Data Types are an important concept of statistics, which needs to be understood, to correctly apply statistical measurements to your data and therefore to correctly conclude certain assumptions about it. This blog post will introduce you to the different data types you need to know, to do proper exploratory data analysis (EDA), which is one of the most underestimated parts of a machine learning project.
Categorical data represents characteristics. Therefore it can represent things like a person’s gender, language etc. Categorical data can also take on numerical values (Example: 1 for female and 0 for male). Note that those numbers don’t have mathematical meaning.
Nominal values represent discrete units and are used to label variables, that have no quantitative value. Just think of them as “labels”. Note that nominal data that has no order. Therefore, if you would change the order of its values, the meaning would not change.
The nominal data are examined using the grouping method. In this method, the data are grouped into categories, and then the frequency or the percentage of the data can be calculated. These data are visually represented using the pie charts.
Ordinal values represent discrete and ordered units. It is therefore nearly the same as nominal data, except that it’s ordering matters.
The ordinal data is commonly represented using a bar chart. These data are investigated and interpreted through many visualization tools. The information may be expressed using tables in which each row in the table shows the distinct category.
- Discrete Data
We speak of discrete data if its values are distinct and separate.
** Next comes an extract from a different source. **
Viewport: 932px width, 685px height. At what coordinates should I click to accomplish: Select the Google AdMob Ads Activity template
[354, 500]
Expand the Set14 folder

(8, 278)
In other words: We speak of discrete data if the data can only take on certain values. This type of data can’t be measured but it can be counted. It basically represents information that can be categorized into a classification. An example is the number of heads in 100 coin flips.
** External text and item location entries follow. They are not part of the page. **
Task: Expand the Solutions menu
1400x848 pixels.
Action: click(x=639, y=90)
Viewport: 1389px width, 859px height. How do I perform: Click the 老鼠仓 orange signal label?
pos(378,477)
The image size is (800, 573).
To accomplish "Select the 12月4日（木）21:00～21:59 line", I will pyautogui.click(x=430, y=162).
You can check by asking the following two questions whether you are dealing with discrete data or not: Can you count it and can it be divided up into smaller and smaller parts?
- Continuous Data
Continuous Data represents measurements and therefore their values can’t be counted but they can be measured. An example would be the height of a person, which you can describe by using intervals on the real number line.
Interval values represent ordered units that have the same difference. Therefore we speak of interval data when we have a variable that contains numeric values that are ordered and where we know the exact differences between the values.
The problem with interval values data is that they don’t have a „true zero“. That means in regards to our example, that there is no such thing as no temperature. With interval data, we can add and subtract, but we cannot multiply, divide or calculate ratios. Because there is no true zero, a lot of descriptive and inferential statistics can’t be applied.
Ratio values are also ordered units that have the same difference. Ratio values are the same as interval values, with the difference that they do have an absolute zero. Good examples are height, weight, length etc.